We’re not quite done calculating the information gain of a set of objects. The sizes of the subset that get created after the split are important too! For example, the image below shows two sets with the same impurity. Which set would you rather have in your decision tree?

Both of these sets are perfectly pure, but the purity of the second set is much more meaningful. Because there are so many items in the second set, we can be confident that whatever we did to produce this set wasn’t an accident.

It might be helpful to think about the inverse as well. Consider these two sets with the same impurity:

Both of these sets are completely impure. However, that impurity is much more meaningful in the set with more instances. We know that we are going to have to do a lot more work in order to completely separate the two classes. Meanwhile, the impurity of the set with two items isn’t as important. We know that we’ll only need to split the set one more time in order to make two pure sets.

Let’s modify the formula for information gain to reflect the fact that the size of the set is relevant. Instead of simply subtracting the impurity of each set, we’ll subtract the *weighted* impurity of each of the split sets. If the data before the split contained `20`

items and one of the resulting splits contained `2`

items, then the weighted impurity of that subset would be `2/20 * impurity`

.
We’re lowering the importance of the impurity of sets with few elements.

Now that we can calculate the information gain using weighted impurity, let’s do that for every possible feature. If we do this, we can find the best feature to split the data on.

### Instructions

**1.**

Let’s update the `information_gain`

function to make it calculate weighted information gain.

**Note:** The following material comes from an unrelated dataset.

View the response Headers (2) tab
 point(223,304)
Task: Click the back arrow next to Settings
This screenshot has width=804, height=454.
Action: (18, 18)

When subtracting the impurity of a subset from `info_gain`

, first multiply the impurity by the correct percentage.

The percentage should be the number of labels in the subset, `len(subset)`

, divided by the number of labels before the split, `len(starting_labels)`

.

**2.**

We’ve given you a `split()`

function along with ten `cars`

and the `car_labels`

associated with those cars.

After your `information_gain()`

function, call `split()`

using `cars`

, `car_labels`

and `3`

as a parameter. This will split the data based on the third index (That feature was the number of people the car could hold).

`split()`

returns two lists. Create two variables named `split_data`

and `split_labels`

and set them equal to the result of the split function.

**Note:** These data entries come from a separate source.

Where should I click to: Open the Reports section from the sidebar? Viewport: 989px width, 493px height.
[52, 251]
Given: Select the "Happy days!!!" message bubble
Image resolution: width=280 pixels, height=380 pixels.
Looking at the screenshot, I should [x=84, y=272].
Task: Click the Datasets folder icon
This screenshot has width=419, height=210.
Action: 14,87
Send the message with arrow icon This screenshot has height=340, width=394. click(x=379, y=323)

We’ll explore what these variables contain in a second!

**3.**

Take a look at what these variables are. Begin by printing `split_data`

. It’s kind of hard to tell what’s going on there! There are so many lists of lists!

Try printing the length of `split_data`

. What do you think this is telling you?

Also try printing `split_data[0]`

. What do you notice about the items at index `3`

of all these lists? (Remember, when we called `split`

, we used `3`

as the split index).

Try printing `split_data[1]`

. What do you notice about the items at index `3`

of these lists?

**4.**

We now know that `split_data`

contains the cars split into different subsets. `split_labels`

contains the labels of those cars split into different subsets.

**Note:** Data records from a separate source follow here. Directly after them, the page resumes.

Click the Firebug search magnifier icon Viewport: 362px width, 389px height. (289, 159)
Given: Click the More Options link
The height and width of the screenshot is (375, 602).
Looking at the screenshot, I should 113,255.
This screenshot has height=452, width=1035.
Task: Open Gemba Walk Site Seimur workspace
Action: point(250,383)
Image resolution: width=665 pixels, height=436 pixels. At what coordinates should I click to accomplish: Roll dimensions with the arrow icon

Use those split labels to find the information gain of splitting on index `3`

! Remember, the `information_gain()`

function takes a list of the labels before the split (`car_labels`

), and a list of the subsets of labels after the split (`split_labels`

).

Call this function and print the result! How did we do when we split the function on index `3`

?

**5.**

We found the information gain when splitting on feature `3`

. Let’s do the same for every possible feature.

Loop through all of the features of our data to find the best one to split on! Each car has six features, so we want to loop through the indices `0`

through `5`

.

Inside your for loop, call `split()`

using the unsplit data, the unsplit labels, and the index that you’re looping through.

Call `information_gain()`

using the resulting split labels and print the results. Which feature produces the most information gain?